Jakarta, 8 Maret 2026 – Gelombang demonstrasi besar-besaran kembali melanda Jakarta Pusat sepanjang akhir pekan ini. Aliansi mahasiswa dari BEM SI (Badan Eksekutif Mahasiswa Seluruh Indonesia), Aliansi Mahasiswa UI, PB HMI, serta koalisi masyarakat sipil dan kelompok pro-Palestina menggelar aksi bertajuk “Ramadan Melawan” dan “Weekend Melawan” di tiga titik utama: depan Gedung DPR/MPR RI (Senayan), Kawasan Monumen Nasional (Monas), dan Patung Kuda Arjuna Wijaya.
Aksi dimulai sejak Jumat (6 Maret 2026) sore dan berlanjut hingga Minggu (8 Maret 2026), dengan ribuan massa membawa spanduk, poster, serta bendera Palestina. Tuntutan utama yang disuarakan adalah:
- Segera tarik Indonesia dari keanggotaan Board of Peace (BoP) yang dinilai bertentangan dengan politik luar negeri bebas aktif dan menjadi “biang kerok” konflik di Timur Tengah.
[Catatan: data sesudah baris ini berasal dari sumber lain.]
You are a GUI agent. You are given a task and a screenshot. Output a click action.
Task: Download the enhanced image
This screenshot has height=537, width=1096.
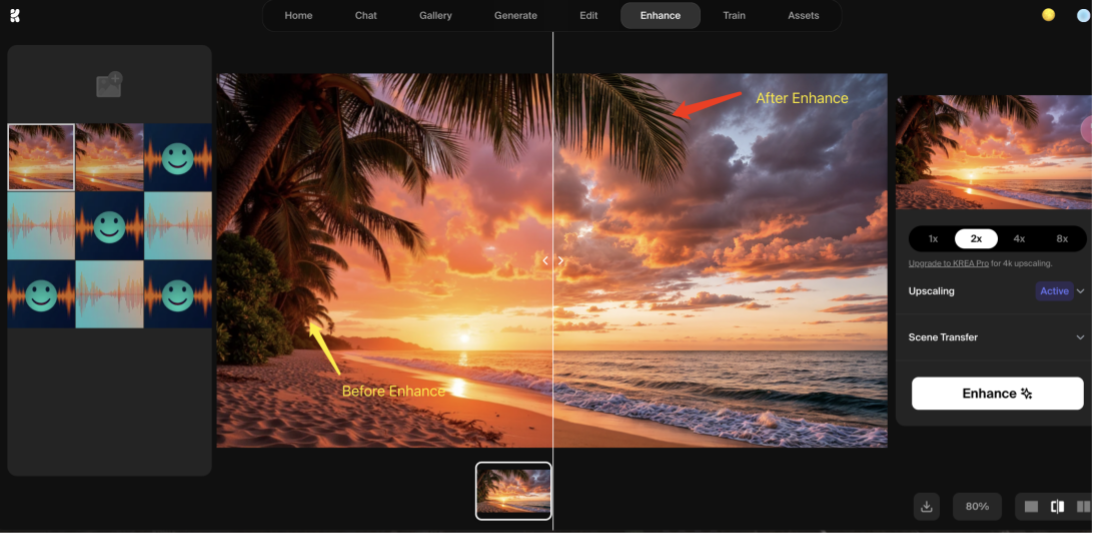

- Tolak ratifikasi perjanjian dagang Indonesia-AS serta pengiriman pasukan TNI ke Gaza atau wilayah konflik.
- Hentikan segala bentuk dukungan militer atau ekonomi terhadap pihak yang dianggap mendukung agresi Israel.
- Desakan solidaritas penuh terhadap perjuangan rakyat Palestina dan Timur Tengah.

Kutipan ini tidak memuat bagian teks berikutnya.